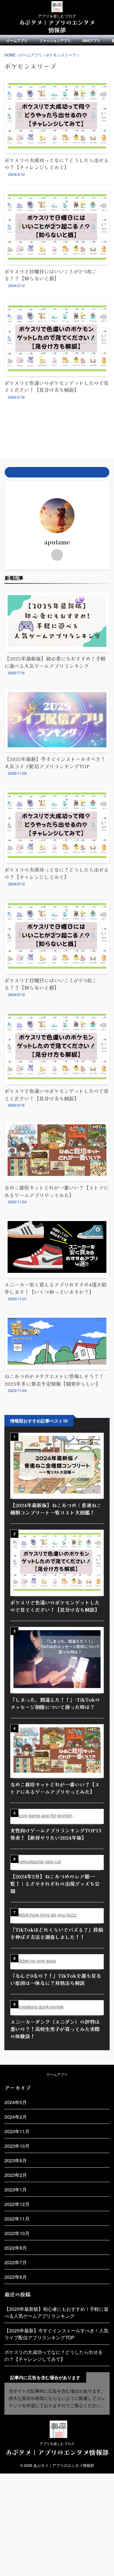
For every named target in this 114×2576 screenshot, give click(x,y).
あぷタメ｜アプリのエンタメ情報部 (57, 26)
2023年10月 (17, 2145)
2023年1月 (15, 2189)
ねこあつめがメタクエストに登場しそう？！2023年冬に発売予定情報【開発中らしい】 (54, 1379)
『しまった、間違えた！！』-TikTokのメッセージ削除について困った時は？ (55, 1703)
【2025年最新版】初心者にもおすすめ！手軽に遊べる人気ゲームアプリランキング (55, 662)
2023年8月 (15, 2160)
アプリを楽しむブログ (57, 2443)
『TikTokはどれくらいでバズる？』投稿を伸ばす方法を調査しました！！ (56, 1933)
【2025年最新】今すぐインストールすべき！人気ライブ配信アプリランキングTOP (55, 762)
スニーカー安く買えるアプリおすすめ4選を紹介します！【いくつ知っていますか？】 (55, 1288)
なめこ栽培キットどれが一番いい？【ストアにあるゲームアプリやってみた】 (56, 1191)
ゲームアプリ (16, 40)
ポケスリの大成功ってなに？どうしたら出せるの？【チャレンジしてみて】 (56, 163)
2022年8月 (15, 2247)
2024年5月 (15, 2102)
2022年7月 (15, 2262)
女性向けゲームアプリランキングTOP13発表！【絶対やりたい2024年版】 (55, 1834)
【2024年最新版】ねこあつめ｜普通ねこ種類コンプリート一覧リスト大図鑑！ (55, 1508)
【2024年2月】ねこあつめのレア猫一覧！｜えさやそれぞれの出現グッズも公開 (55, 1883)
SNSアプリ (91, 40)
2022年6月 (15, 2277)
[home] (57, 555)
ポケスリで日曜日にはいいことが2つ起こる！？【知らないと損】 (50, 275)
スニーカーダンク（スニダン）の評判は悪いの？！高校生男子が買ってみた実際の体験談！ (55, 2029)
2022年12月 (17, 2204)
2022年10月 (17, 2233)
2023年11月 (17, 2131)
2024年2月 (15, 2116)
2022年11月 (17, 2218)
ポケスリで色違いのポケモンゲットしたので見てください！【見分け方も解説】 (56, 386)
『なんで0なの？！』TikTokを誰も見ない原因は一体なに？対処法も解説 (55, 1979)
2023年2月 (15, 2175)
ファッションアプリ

———

Goal of the exercise:
Write out each entry again exactly, and skip the pictures.

Solution for this problem:
For every named target in this 114×2576 screenshot, give click(x,y).
あぷタメ｜アプリのエンタメ情報部 (57, 26)
2023年10月 (17, 2145)
2023年1月 (15, 2189)
ねこあつめがメタクエストに登場しそう？！2023年冬に発売予定情報【開発中らしい】 (54, 1379)
『しまった、間違えた！！』-TikTokのメッセージ削除について困った時は？ (55, 1703)
【2025年最新版】初心者にもおすすめ！手軽に遊べる人気ゲームアプリランキング (55, 662)
2023年8月 (15, 2160)
アプリを楽しむブログ (57, 2443)
『TikTokはどれくらいでバズる？』投稿を伸ばす方法を調査しました！！ (56, 1933)
【2025年最新】今すぐインストールすべき！人気ライブ配信アプリランキングTOP (55, 762)
スニーカー安く買えるアプリおすすめ4選を紹介します！【いくつ知っていますか？】 (55, 1288)
なめこ栽培キットどれが一番いい？【ストアにあるゲームアプリやってみた】 (56, 1191)
ゲームアプリ (16, 40)
ポケスリの大成功ってなに？どうしたら出せるの？【チャレンジしてみて】 (56, 163)
2022年8月 (15, 2247)
2024年5月 (15, 2102)
2022年7月 (15, 2262)
女性向けゲームアプリランキングTOP13発表！【絶対やりたい2024年版】 (55, 1834)
【2024年最新版】ねこあつめ｜普通ねこ種類コンプリート一覧リスト大図鑑！ (55, 1508)
【2024年2月】ねこあつめのレア猫一覧！｜えさやそれぞれの出現グッズも公開 (55, 1883)
SNSアプリ (91, 40)
2022年6月 (15, 2277)
[home] (57, 555)
ポケスリで日曜日にはいいことが2つ起こる！？【知らないと損】 (50, 275)
スニーカーダンク（スニダン）の評判は悪いの？！高校生男子が買ってみた実際の体験談！ (55, 2029)
2022年12月 (17, 2204)
2022年10月 (17, 2233)
2023年11月 (17, 2131)
2024年2月 (15, 2116)
2022年11月 (17, 2218)
ポケスリで色違いのポケモンゲットしたので見てください！【見分け方も解説】 (56, 386)
『なんで0なの？！』TikTokを誰も見ない原因は一体なに？対処法も解説 (55, 1979)
2023年2月 (15, 2175)
ファッションアプリ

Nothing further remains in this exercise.